Le capitaliste détient la propriété des marchandises qu'il a achetées pour les consommer comme moyens de production dans le procès de production ou de travail. C'est tout bonnement son argent converti en marchandises, un mode d'existence de son capital au même titre - sinon davantage - que l'argent, puisque, à un degré plus intense, elles assument la forme où elles fonctionnent réellement comme capital, c'est-à-dire comme moyens de production et de valorisation de la valeur, afin d'obtenir un incrément. Ces moyens de production sont donc du capital.

Avec l'autre partie de la somme d'argent avancée, le capitaliste achète, en outre, la capacité de travail des ouvriers, ou, comme nous l'avons montré au chapitre IV[69], ce qui apparaît comme du travail vivant. Ce dernier lui appartient donc au même titre que les conditions objectives du procès de travail, encore qu'il y ait ici une différence spécifique : le travail réel est ce que l'ouvrier fournit effectivement au capitaliste en échange de la partie du capital convertie en salaire (prix d'achat du travail). L'ouvrier fournit sa force vitale, il réalise ses capacités productives, en un mouvement qui est le sien, et non celui du capitaliste.
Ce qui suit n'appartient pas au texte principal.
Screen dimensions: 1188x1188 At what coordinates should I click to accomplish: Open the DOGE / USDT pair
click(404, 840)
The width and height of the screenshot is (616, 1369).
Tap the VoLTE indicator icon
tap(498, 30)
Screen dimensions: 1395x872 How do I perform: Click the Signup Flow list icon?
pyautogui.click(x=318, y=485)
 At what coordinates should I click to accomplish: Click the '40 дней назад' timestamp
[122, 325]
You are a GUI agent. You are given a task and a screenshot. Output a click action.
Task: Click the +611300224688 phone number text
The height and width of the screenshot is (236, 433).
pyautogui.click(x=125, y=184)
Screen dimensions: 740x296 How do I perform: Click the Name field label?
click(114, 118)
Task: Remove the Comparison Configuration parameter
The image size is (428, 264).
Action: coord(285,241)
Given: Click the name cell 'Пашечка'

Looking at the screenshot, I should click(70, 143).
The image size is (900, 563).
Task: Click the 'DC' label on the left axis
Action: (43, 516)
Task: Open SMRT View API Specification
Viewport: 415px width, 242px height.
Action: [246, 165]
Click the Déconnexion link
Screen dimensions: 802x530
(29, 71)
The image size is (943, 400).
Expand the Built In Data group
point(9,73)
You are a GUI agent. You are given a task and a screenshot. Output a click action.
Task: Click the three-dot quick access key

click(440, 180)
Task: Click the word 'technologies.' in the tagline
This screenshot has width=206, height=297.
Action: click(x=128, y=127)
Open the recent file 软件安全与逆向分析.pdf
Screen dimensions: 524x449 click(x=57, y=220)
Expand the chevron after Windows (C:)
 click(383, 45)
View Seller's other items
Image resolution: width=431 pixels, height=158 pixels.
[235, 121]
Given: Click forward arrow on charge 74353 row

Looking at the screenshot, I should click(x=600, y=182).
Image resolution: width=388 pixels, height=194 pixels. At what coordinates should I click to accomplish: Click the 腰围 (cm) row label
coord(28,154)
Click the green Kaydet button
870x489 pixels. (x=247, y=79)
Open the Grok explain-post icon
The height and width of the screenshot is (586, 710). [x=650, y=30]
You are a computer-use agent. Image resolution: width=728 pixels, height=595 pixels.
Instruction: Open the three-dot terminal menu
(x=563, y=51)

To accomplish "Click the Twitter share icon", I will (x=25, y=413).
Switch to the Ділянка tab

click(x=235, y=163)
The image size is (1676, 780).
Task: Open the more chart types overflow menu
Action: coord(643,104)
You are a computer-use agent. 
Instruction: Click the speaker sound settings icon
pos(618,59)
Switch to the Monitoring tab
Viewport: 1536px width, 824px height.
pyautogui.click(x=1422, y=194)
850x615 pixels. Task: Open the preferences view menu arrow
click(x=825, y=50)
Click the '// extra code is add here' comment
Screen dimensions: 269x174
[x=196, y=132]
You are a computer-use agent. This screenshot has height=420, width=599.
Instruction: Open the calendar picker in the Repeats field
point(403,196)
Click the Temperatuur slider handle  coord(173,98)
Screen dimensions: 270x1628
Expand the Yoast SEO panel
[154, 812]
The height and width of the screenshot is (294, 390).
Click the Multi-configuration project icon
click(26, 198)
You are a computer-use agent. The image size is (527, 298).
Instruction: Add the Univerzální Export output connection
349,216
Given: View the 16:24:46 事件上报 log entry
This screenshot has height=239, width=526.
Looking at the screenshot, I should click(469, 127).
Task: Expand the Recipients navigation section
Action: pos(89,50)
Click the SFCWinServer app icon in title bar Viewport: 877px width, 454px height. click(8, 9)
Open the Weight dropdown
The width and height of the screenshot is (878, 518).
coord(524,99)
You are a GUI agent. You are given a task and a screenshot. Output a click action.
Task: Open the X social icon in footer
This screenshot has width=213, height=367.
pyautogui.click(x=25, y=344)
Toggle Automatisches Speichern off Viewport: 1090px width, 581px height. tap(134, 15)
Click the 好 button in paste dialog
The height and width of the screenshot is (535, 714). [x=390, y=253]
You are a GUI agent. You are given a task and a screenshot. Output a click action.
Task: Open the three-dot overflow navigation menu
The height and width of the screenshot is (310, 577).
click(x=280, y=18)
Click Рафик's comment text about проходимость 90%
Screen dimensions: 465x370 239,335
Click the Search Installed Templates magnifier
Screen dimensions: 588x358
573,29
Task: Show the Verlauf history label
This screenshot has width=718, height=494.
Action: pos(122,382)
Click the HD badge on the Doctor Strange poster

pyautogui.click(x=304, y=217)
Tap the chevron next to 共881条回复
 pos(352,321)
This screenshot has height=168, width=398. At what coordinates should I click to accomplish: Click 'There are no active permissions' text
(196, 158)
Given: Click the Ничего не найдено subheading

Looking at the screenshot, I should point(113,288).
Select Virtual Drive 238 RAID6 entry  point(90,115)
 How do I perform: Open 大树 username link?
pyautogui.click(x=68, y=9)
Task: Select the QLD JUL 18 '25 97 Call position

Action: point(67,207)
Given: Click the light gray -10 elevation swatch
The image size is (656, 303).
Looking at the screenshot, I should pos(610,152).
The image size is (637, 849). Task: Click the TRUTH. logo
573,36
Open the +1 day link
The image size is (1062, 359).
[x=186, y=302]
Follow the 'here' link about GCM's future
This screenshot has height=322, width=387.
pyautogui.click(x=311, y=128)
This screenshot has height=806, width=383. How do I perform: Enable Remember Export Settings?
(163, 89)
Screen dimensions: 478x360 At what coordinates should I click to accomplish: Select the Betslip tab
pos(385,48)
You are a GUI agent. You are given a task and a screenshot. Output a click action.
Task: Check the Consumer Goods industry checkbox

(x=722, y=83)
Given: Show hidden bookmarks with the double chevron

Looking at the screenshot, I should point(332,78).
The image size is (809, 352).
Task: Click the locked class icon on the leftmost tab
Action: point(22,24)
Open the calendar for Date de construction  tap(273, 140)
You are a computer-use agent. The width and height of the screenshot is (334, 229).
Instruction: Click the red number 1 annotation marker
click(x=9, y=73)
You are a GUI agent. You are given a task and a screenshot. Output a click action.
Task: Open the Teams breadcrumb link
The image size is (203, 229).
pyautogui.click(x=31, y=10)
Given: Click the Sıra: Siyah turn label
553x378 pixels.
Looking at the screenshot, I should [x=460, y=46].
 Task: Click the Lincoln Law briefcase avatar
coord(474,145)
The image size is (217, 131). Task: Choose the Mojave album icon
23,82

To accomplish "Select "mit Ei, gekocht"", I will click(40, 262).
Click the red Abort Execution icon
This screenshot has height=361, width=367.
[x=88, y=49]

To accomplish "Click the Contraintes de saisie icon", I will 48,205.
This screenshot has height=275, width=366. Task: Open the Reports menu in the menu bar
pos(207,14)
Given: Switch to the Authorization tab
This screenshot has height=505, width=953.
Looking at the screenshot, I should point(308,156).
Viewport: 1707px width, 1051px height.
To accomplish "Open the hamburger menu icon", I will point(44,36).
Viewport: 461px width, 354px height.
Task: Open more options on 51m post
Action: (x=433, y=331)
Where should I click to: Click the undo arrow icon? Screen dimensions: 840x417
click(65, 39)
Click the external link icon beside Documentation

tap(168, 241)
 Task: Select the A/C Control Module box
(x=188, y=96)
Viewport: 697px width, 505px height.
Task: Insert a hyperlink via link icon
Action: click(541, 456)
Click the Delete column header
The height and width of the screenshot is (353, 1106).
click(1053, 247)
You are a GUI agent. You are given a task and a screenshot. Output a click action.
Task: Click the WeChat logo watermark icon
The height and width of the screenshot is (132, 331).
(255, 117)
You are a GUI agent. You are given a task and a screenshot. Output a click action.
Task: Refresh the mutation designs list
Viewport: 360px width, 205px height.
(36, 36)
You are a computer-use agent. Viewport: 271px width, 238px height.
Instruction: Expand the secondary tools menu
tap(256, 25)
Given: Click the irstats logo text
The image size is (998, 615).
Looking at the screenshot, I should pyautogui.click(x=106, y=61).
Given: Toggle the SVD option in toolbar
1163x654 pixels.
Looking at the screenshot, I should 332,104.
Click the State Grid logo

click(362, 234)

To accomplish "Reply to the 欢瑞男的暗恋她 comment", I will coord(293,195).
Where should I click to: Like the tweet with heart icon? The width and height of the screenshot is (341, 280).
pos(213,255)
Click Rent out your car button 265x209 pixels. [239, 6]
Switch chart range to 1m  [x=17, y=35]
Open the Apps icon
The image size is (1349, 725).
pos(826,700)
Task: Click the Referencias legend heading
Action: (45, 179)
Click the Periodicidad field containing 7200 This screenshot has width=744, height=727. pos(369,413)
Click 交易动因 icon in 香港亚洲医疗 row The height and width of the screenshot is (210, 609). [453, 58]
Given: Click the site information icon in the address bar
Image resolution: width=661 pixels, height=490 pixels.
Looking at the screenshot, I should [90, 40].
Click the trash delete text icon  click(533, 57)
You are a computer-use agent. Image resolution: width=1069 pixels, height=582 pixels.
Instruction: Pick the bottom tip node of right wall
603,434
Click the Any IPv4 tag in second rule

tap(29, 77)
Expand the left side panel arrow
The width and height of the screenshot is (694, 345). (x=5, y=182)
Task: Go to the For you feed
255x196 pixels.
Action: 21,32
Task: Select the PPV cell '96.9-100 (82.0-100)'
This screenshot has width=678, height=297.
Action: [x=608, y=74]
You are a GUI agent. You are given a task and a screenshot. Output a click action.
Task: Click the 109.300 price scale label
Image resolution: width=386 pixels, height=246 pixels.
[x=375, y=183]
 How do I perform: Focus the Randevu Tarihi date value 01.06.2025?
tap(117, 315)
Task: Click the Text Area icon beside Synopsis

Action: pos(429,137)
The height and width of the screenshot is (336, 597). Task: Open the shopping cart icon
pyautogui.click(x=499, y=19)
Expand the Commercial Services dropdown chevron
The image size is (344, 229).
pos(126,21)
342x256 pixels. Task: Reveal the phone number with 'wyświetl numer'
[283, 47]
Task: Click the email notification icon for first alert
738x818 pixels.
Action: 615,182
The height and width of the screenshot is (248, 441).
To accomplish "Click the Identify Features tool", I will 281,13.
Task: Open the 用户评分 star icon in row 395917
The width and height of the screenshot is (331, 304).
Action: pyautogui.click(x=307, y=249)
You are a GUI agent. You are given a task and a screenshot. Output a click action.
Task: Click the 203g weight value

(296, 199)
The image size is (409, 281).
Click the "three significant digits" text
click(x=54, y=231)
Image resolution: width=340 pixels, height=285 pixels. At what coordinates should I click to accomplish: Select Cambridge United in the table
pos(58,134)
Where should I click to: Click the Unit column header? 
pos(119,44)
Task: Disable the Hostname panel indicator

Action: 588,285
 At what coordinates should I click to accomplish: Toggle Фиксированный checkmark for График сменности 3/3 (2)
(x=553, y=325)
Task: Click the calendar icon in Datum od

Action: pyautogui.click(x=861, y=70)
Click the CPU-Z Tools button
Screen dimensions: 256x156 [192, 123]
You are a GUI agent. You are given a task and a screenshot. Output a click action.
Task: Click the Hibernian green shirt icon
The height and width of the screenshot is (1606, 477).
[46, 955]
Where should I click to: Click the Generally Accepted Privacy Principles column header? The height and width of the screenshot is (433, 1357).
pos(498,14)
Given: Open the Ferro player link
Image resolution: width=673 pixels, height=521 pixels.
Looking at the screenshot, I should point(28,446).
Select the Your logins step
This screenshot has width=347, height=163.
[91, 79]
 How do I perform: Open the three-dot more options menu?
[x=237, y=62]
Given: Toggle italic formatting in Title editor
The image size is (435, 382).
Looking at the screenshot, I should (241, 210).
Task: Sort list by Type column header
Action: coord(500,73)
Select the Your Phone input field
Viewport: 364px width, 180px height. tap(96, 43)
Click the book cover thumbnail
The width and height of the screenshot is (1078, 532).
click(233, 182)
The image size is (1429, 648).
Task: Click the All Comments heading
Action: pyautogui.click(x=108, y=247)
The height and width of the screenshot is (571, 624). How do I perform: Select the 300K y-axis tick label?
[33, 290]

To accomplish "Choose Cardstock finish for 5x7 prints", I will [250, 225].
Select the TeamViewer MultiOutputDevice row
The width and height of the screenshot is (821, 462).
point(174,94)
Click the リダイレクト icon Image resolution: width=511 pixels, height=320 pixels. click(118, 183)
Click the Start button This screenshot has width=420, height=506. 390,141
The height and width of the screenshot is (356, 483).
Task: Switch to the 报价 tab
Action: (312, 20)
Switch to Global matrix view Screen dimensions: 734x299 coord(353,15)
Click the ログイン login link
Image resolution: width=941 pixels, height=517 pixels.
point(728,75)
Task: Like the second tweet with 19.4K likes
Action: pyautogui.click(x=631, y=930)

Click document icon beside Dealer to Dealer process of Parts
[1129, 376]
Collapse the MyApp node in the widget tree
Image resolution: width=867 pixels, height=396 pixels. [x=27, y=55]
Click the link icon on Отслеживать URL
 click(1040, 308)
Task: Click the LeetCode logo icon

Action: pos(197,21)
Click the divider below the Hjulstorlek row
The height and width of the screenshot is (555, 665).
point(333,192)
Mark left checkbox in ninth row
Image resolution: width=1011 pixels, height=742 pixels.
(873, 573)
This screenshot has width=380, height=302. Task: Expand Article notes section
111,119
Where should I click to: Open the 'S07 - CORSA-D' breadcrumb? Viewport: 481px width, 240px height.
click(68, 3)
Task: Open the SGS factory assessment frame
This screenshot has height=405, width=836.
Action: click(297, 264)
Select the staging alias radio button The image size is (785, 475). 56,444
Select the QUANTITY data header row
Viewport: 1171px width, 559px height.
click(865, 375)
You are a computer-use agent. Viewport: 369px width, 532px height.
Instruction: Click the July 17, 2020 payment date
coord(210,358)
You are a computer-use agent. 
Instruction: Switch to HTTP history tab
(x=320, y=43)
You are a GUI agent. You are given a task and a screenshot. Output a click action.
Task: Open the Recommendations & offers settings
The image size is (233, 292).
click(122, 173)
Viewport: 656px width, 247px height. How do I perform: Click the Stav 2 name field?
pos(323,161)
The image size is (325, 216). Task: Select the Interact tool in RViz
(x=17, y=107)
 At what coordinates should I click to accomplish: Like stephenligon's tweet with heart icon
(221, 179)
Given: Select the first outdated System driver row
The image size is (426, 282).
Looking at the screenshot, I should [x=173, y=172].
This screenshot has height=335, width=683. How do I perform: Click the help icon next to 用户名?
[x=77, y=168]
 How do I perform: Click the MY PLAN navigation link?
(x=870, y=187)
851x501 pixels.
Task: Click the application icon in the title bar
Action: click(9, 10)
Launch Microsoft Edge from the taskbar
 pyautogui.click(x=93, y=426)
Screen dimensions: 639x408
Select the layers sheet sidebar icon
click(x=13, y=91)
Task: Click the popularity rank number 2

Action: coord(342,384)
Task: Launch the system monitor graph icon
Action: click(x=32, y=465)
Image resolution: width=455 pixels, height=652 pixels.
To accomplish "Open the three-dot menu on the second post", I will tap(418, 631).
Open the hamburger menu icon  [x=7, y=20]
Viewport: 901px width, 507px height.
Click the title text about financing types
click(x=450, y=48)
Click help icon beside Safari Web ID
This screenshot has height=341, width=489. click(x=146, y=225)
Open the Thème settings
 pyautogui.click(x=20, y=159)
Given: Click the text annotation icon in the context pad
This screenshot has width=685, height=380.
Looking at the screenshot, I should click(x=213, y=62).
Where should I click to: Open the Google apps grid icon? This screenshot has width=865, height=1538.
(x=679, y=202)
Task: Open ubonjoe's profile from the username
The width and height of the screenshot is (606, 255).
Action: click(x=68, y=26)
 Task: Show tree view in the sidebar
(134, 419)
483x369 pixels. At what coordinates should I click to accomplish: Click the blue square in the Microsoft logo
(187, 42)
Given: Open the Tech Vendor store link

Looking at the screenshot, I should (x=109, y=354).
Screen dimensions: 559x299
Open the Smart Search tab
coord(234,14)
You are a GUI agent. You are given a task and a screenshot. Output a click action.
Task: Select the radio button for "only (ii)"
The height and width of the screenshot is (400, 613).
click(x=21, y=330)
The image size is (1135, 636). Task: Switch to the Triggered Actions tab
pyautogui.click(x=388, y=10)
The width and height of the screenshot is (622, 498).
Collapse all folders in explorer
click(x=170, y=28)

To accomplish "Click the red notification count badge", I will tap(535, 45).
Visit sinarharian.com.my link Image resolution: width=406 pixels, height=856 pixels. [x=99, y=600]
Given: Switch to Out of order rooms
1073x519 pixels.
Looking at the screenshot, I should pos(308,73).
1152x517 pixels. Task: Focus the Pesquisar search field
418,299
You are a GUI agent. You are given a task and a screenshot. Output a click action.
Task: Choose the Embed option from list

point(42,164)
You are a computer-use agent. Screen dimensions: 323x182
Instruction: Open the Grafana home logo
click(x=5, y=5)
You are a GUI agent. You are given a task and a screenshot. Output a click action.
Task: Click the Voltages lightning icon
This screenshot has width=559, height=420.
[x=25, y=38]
Du point de vue personnel et réel, le travail est la fonction de l'ouvrier, et non du capitaliste. Du point de vue de l'échange, l'ouvrier représente pour le capitaliste ce que celui-ci en obtient, et non ce qu'il est dans le procès d'échange en face du capitaliste. Il s'ensuit qu'au sein du procès de travail les conditions objectives du travail s'opposent, en tant que capital (et, dans cette mesure, comme existence du capitaliste) à la condition subjective du travail, au travail lui-même, ou mieux, à l'ouvrier qui travaille. Du fait de cette opposition, le capitaliste aussi bien que l'ouvrier considèrent les moyens de production comme forme d'existence même du capital, capital au sens éminent du terme, et le travail comme simple élément en lequel se convertit le capital avancé. C'est pourquoi, le moyen de production apparaît, en puissance, comme le mode d'existence spécifique, même en dehors du procès de production.

Tout cela, comme nous le verrons, découle aussi bien de la nature générale du procès de valorisation capitaliste (du rôle qu'y jouent les moyens de production qui sucent et absorbent le travail vivant) que du développement du mode de production spécifiquement capitaliste, la machinerie, etc. devenant le maître véritable du travail vivant. C'est pourquoi, on trouve, à la base du procès de production capitaliste, cette fusion indissoluble entre les valeurs d'usage, dans lesquelles le capital apparaît sous la forme des moyens de production et d'objets déterminés comme capital, alors qu'il s'agit d'un rapport de production spécifique au sein duquel le produit apparaît en soi et pour soi comme une marchandise à ceux-là mêmes qui y sont engagés. C'est l'une des bases sur laquelle s'appuie le fétichisme en économie politique.

De la circulation, les moyens de production passent dans le procès de travail, en tant que marchandises bien déterminées, par exemple coton, charbon, broches; ils y entrent sous la forme des valeurs d'usage qu'ils avaient pendant qu'ils circulaient comme marchandises. Après leur entrée dans le procès de travail, ils fonctionnent avec les propriétés correspondant à leur valeur d'usage et inhérentes à leur matière : le coton en tant que coton, etc.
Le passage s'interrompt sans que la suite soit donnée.